----- EXERCISE DATA -----

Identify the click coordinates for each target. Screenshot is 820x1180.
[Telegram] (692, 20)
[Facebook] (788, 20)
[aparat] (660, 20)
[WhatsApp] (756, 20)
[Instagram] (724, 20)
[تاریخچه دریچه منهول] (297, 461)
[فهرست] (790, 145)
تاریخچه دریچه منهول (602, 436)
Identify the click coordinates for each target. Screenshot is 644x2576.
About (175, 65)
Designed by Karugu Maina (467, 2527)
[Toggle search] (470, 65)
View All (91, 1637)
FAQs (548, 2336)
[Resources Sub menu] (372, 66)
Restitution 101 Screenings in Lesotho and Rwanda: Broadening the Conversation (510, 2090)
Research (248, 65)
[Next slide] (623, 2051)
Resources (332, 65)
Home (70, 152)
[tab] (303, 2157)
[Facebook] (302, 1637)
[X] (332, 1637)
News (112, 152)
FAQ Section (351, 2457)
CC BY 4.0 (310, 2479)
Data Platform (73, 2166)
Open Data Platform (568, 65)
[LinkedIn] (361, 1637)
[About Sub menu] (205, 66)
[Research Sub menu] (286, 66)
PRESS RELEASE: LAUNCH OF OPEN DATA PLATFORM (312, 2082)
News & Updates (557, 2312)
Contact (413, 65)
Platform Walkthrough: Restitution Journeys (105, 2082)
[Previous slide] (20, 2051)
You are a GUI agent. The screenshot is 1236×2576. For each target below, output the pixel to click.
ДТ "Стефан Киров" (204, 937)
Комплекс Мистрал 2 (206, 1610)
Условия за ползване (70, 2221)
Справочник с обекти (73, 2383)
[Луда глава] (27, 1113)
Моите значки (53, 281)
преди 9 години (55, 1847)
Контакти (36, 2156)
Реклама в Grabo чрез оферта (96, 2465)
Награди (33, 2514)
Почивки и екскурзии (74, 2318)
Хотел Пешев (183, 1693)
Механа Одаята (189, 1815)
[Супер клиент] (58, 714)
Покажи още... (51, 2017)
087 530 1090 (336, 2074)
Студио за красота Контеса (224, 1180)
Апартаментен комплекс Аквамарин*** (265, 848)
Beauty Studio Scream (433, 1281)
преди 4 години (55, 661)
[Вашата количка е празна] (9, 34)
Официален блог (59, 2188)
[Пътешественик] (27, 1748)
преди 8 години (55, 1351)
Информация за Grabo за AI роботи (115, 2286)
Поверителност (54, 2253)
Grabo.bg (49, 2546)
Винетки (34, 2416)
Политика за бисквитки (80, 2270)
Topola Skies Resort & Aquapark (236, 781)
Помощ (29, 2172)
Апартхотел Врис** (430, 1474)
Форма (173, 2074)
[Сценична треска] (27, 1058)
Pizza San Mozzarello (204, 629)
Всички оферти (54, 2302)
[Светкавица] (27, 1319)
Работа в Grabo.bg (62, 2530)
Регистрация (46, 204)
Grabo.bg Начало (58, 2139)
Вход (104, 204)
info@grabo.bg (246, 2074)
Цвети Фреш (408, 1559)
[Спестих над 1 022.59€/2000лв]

-----

# REQUIRED ACTION
In the lines above, find each one with "target" and list it.

# RESULT FOR THIS EXERCISE
Identify the click coordinates for each target. Screenshot is 820x1180.
Identify the click coordinates for each target. Screenshot is 644x2576.
You are a GUI agent. The screenshot is 1236×2576. For each target below, output the pixel to click.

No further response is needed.